Being able to quickly and cheaply generate bespoke skin grafts not only has implications for burns, but other types of chronic wound too, such as diabetic foot ulcers.
The burns and reconstructive surgery group at Concord Hospital — which has established a skin biobank to speed up its research — is looking at ways to not only generate cells faster, but also reduce complications that can come with scarring.
In most wounds, long, thin cells in the dermis layer contract to pull the edges of the wound together. Once the overlying epidermis has completely grown across and closed the wound, those contracting cells get a signal from their surrounds and naturally die off.
But in burns, the contracting cells don’t get the message. They keep pulling.
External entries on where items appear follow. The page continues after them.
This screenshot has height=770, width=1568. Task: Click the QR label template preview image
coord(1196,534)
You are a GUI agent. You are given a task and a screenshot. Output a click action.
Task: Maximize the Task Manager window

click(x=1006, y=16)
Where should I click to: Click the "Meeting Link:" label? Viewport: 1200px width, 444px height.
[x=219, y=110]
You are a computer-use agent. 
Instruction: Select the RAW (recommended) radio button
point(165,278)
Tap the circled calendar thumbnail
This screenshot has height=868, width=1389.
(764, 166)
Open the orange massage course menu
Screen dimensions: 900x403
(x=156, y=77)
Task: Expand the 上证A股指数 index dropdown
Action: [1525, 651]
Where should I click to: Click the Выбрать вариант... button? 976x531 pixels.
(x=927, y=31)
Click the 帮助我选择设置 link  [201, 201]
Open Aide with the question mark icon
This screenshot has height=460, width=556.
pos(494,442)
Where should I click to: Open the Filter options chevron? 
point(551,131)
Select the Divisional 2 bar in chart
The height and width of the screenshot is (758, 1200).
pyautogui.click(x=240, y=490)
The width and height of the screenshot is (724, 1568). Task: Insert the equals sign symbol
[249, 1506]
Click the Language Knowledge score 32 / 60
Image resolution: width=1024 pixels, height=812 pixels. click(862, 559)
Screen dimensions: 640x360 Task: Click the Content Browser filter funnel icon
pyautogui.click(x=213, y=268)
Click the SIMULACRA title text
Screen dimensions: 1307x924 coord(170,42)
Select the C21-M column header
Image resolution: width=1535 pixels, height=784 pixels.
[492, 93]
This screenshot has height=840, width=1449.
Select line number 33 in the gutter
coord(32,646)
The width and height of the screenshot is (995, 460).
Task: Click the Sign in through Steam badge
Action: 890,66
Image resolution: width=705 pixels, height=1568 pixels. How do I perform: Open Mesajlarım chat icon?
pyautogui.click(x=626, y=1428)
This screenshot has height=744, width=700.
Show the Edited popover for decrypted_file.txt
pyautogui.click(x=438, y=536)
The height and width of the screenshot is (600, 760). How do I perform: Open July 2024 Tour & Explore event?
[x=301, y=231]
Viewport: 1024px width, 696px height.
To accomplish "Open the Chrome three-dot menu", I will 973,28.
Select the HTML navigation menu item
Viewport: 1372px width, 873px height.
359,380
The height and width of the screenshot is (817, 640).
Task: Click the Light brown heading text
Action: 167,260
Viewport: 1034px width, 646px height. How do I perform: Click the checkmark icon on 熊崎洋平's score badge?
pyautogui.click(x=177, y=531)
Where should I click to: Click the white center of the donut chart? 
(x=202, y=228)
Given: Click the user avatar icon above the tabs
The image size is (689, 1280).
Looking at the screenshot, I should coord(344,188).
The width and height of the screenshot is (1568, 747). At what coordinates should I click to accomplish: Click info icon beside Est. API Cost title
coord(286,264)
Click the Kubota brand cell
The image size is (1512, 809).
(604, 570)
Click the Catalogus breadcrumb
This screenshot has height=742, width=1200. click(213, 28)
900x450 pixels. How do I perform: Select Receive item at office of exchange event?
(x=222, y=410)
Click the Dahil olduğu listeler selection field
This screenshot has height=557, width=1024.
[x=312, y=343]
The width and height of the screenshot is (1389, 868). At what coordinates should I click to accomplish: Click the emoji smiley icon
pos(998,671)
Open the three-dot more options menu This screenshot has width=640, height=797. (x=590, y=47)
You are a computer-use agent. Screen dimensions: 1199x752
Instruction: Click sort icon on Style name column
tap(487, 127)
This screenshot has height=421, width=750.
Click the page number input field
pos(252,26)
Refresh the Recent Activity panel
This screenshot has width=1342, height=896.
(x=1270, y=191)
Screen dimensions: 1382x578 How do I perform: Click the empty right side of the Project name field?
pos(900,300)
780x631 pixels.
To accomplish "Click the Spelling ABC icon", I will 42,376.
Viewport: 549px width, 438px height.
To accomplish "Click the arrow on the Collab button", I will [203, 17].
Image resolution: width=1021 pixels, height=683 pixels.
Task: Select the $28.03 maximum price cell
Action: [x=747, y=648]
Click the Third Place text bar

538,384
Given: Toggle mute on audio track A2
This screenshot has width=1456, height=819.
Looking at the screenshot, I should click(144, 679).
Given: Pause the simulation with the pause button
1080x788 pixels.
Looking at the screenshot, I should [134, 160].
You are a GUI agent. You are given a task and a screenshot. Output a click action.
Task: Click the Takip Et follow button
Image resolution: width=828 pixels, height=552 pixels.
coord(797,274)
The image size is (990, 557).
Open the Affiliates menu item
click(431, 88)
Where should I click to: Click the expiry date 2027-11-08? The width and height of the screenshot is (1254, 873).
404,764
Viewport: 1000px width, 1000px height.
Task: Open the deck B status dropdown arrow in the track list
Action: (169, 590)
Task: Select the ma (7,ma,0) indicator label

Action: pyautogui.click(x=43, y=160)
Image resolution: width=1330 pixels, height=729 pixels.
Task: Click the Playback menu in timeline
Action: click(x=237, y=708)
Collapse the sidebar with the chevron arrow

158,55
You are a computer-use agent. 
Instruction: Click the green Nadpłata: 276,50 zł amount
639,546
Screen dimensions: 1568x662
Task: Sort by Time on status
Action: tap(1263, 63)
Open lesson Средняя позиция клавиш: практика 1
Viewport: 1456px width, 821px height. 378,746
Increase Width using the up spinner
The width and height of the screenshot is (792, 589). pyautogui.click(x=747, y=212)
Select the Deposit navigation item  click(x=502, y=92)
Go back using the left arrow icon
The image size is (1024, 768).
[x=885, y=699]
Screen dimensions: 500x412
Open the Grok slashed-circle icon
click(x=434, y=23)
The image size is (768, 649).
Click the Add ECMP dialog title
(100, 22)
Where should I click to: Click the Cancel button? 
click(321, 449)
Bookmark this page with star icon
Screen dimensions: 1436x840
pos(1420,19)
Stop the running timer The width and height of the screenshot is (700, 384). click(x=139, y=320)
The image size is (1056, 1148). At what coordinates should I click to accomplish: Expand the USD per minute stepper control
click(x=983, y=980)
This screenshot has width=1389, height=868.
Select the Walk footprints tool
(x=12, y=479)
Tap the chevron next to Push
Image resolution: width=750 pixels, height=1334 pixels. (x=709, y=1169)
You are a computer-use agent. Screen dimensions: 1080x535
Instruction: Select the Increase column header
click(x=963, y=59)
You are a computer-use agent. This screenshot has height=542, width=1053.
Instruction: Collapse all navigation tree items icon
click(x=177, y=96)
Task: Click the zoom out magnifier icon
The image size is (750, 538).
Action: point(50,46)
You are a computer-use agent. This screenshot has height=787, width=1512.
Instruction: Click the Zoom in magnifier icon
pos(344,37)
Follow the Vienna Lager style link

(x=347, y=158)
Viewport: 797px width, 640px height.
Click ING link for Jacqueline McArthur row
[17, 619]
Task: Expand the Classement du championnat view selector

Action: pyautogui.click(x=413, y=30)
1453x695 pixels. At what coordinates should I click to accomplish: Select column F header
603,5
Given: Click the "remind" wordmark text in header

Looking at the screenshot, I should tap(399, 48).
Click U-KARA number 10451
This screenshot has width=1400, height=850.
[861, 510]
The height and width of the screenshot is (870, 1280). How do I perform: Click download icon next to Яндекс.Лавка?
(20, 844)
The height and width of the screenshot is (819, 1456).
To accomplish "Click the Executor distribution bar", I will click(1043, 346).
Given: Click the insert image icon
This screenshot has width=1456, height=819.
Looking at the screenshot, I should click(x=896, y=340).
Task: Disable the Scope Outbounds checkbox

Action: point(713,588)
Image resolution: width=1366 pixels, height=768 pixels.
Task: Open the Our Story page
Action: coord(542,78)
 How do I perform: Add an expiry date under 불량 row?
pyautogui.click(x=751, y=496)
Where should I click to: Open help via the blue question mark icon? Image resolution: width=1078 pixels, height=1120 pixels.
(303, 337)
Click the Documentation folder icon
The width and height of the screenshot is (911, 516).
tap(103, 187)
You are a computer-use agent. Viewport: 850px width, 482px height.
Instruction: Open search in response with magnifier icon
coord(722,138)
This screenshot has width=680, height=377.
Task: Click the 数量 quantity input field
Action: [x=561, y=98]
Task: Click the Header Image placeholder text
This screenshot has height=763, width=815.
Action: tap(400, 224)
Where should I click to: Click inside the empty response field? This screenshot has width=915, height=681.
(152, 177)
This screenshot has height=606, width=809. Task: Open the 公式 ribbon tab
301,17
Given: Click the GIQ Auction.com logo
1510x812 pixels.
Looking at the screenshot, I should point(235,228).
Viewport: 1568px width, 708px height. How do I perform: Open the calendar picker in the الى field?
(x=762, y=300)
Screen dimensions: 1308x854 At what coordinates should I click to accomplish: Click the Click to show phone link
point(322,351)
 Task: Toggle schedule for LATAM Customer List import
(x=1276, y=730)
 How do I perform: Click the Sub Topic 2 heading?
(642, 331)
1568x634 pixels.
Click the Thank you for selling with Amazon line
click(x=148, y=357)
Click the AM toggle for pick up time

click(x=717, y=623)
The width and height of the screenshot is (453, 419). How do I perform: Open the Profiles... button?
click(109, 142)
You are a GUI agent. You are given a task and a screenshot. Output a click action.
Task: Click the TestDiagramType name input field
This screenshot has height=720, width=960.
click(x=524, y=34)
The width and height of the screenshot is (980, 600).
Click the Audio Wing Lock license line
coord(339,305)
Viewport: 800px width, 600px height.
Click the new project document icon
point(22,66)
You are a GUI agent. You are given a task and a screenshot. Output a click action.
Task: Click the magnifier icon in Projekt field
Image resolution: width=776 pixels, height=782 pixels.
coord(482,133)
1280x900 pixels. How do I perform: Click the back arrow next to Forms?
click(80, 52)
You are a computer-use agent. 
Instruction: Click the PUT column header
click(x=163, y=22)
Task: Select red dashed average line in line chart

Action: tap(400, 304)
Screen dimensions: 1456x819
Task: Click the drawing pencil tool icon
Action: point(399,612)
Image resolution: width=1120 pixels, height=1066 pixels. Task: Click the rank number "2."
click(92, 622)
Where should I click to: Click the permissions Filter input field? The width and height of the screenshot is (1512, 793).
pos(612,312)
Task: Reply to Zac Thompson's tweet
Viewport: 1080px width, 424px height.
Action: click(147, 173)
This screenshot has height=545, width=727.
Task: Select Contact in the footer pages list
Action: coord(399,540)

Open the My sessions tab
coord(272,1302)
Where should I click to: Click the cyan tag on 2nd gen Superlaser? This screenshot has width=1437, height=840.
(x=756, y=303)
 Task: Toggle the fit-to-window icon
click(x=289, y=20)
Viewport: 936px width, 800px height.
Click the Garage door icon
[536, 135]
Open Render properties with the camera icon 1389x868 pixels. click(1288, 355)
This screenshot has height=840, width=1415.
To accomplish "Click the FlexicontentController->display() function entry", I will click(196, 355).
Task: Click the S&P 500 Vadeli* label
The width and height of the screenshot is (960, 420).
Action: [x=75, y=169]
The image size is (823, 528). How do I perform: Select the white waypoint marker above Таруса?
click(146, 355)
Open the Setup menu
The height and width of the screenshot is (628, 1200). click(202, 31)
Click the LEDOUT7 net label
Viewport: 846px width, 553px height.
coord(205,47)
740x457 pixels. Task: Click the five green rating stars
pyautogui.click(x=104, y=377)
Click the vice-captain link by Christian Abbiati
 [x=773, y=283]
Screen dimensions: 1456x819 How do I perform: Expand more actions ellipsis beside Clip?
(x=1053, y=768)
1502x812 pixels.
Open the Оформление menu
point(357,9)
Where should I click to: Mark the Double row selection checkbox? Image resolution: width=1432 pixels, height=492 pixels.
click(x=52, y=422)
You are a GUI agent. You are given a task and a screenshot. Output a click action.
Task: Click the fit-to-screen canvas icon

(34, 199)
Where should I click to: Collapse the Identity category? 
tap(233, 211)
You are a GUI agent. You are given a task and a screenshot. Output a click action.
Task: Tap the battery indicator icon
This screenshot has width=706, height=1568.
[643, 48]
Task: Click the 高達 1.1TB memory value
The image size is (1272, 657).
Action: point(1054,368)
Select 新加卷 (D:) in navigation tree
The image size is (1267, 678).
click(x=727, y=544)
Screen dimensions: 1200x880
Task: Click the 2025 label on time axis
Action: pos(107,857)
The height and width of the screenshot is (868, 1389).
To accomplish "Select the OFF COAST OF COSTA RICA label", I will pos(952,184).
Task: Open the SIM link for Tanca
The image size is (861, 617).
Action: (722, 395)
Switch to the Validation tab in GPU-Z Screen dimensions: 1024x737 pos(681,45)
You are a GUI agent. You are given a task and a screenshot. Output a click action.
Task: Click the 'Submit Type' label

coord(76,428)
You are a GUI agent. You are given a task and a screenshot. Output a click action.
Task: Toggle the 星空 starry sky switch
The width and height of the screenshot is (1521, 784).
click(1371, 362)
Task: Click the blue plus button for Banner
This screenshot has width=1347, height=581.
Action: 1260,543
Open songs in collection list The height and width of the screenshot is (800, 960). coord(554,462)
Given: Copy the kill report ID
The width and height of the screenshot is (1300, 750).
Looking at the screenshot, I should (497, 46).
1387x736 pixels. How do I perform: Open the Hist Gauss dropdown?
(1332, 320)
And this means many people with burns end up with thick, raised scars, called hypertrophic scars, Dr Maitz says.
To counteract this, Dr Maitz and her colleagues are exploring the use of Botox: “It can reduce the activity of the specific cell that is responsible for hypertrophic scarring.”
Then there are other avenues to improving burn healing, such as cell “rejuvenation”.
Young skin stem cells proliferate quicker than older stem cells, so finding ways to turn back the molecular clock could help get engineered grafts on people who need them faster.
Much of this work, and that of other labs, is still in the early stages.
So while engineered-skin trials are looking promising, there’s still a way to go before such grafts are completely indistinguishable from skin a person typically grows on their body.
“Every skin lab around the world is working on the Holy Grail — producing skin that is functionally and physiologically viable, and has pigmentation, hair follicles and sweat glands,” Dr Dearman says.